Britain | The cozzie livs

Britain’s cost-of-living squeeze will leave an enduring mark

Britons are going to the discounters more and going out less. Those habits may stick

Customers shop for bakery products at Lidl supermarket in London.
image: Rex Shutterstock

THE WORST of Britain’s most sustained period of high inflation since the 1970s is coming to an end. The headline rate of consumer-price inflation in November fell to an annual pace of 3.9%, its lowest reading in more than two years. That is welcome news for everyone, not least Rishi Sunak, the prime minister, who is set to fulfil his pledge to halve the pace of price rises this year. But the cost-of-living squeeze is not over yet, and some of its effects are likely to endure.
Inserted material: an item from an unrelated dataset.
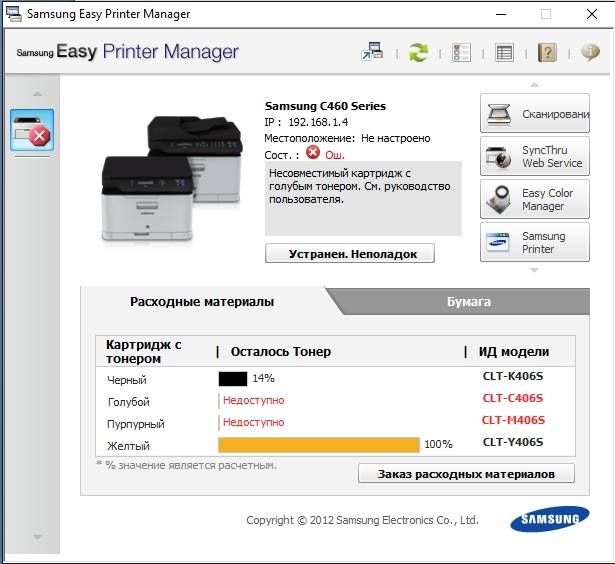Click the red error status icon

pyautogui.click(x=313, y=154)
Inflation has been above the Bank of England’s target of 2% every month since August 2021; the bank’s monetary policy committee, which sets interest rates, does not expect to hit that target until the end of 2025 (although the lower-than-expected November figure may presage a faster fall). Wages have been growing quickly in cash terms, helping to cushion the blow to incomes, but the hit to households has still been severe. Although real weekly earnings have been broadly flat since the spring, they are still 3.6% below their level in December 2021.

What’s more, real wages do not capture the full picture. Real household disposable income per person, which captures the impact of changes in taxation and the welfare system, is a better measure of living standards. The Office for Budget Responsibility, the government’s fiscal watchdog, estimates that this will still be 3.5% below its pre-pandemic level by the end of the financial year 2024-25, the longest drop in living standards since comparable records began in the 1950s.

image: The Economist

Such a prolonged squeeze is likely to reshape consumer behaviour. The most persistent shifts will probably be in food. Along with energy, food was a major cause of the spike in goods prices in 2021 and 2022 (see chart). Unlike energy bills, food prices are still rising at a fast clip. They were up by 9.2% in the year to November.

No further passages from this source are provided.